One acre or less, with no more than 18 fully developed and flowering marijuana plants grown outside.

22,000 square feet or less of marijuana plant canopy grown indoors in a greenhouse.

5,000 square feet or less of mature blooming marijuana plant canopy grown indoors using the hydroponic method.

Small and artisanal farmers bemoan the fact that they have no chance in marketplaces dominated by big multi-state companies that can produce an exponentially larger canopy for a small fraction of the price. This is especially true when the final product needs to be packaged and sold through third-party businesses. Because of this, many large, vertically integrated businesses can undercut the prices of smaller competitors that cannot own and run their own dispensary, grow and packing facility. This effectively drives them out of business.

According to Amanda Meztler, who works for F.A.R.M.S. Inc. in Oregon, “These producers operate on a far smaller scale than traditional agriculture,” and many of them cultivate less than an acre’s worth of total canopy.

It is essential that craft cannabis producers organize across state lines to ensure that federal policy includes a level playing field for small and independent businesses as federal legalization is on the horizon. “With federal legalization on the horizon, it is critical that craft cannabis producers organize across state lines.”

Therefore, members of the NCCC have unanimously stated that the only way for small producers to survive is if they are permitted to sell directly to their customers. This is the only way that small growers can survive.

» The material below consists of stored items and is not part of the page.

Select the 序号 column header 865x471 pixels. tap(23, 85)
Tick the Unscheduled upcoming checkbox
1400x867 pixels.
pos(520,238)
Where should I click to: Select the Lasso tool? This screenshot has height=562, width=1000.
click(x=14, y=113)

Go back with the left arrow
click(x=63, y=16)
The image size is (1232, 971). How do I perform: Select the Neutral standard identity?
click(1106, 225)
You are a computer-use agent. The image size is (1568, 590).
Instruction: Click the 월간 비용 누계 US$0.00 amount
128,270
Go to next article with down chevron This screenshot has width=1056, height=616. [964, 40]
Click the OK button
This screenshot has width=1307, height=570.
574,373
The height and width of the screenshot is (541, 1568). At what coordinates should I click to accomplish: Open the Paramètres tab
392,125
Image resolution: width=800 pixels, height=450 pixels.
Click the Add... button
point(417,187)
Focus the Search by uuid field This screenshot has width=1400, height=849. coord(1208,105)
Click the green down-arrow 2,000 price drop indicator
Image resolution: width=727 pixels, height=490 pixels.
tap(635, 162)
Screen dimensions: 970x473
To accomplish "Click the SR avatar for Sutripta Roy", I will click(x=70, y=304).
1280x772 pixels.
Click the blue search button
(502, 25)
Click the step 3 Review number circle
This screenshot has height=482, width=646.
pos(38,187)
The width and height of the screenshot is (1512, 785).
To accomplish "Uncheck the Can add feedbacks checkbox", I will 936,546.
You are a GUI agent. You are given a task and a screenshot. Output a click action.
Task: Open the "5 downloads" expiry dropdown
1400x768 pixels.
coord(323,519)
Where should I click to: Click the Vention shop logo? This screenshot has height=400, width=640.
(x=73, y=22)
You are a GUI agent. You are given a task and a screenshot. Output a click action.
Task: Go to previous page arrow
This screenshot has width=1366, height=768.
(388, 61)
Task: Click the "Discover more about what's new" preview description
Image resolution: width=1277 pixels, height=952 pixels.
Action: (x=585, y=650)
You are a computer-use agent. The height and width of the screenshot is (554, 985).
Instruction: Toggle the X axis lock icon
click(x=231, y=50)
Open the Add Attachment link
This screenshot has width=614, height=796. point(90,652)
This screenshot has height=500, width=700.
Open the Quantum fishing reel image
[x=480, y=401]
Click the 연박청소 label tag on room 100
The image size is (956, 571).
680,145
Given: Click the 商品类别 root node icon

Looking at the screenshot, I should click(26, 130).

Executive Director of Origins Council Genine Coleman said in a prepared statement that “the direct-to-consumer model is a necessary resource for any small-scale craft-producing community that is deeply tied to the land on which it creates,” regardless of whether the community produces wine, whiskey, cheese, beer, cannabis, or honey. “The direct-to-consumer model is a necessary resource for any small-scale craft-producing community that is deeply tied to the land on which it creates,”

“The heritage cannabis community, which has labored for such a long time in the shadows, ought to have the opportunity to join the ranks of other artisan producers around the United States and have the privilege of connecting personally with their adult clients,”

To this day, the NCCC represents over 1,000 small and independent commercial cannabis growers through their state-level organizations. These organizations include the Origins Council in California, F.A.R.M.S. Inc. in Oregon, the Washington Sun & Craft Growers Association in Washington, the Vermont Growers Association in Vermont, the Maine Craft Cannabis Association in Maine, and the Farm Bug Co-Op in Maine (MA).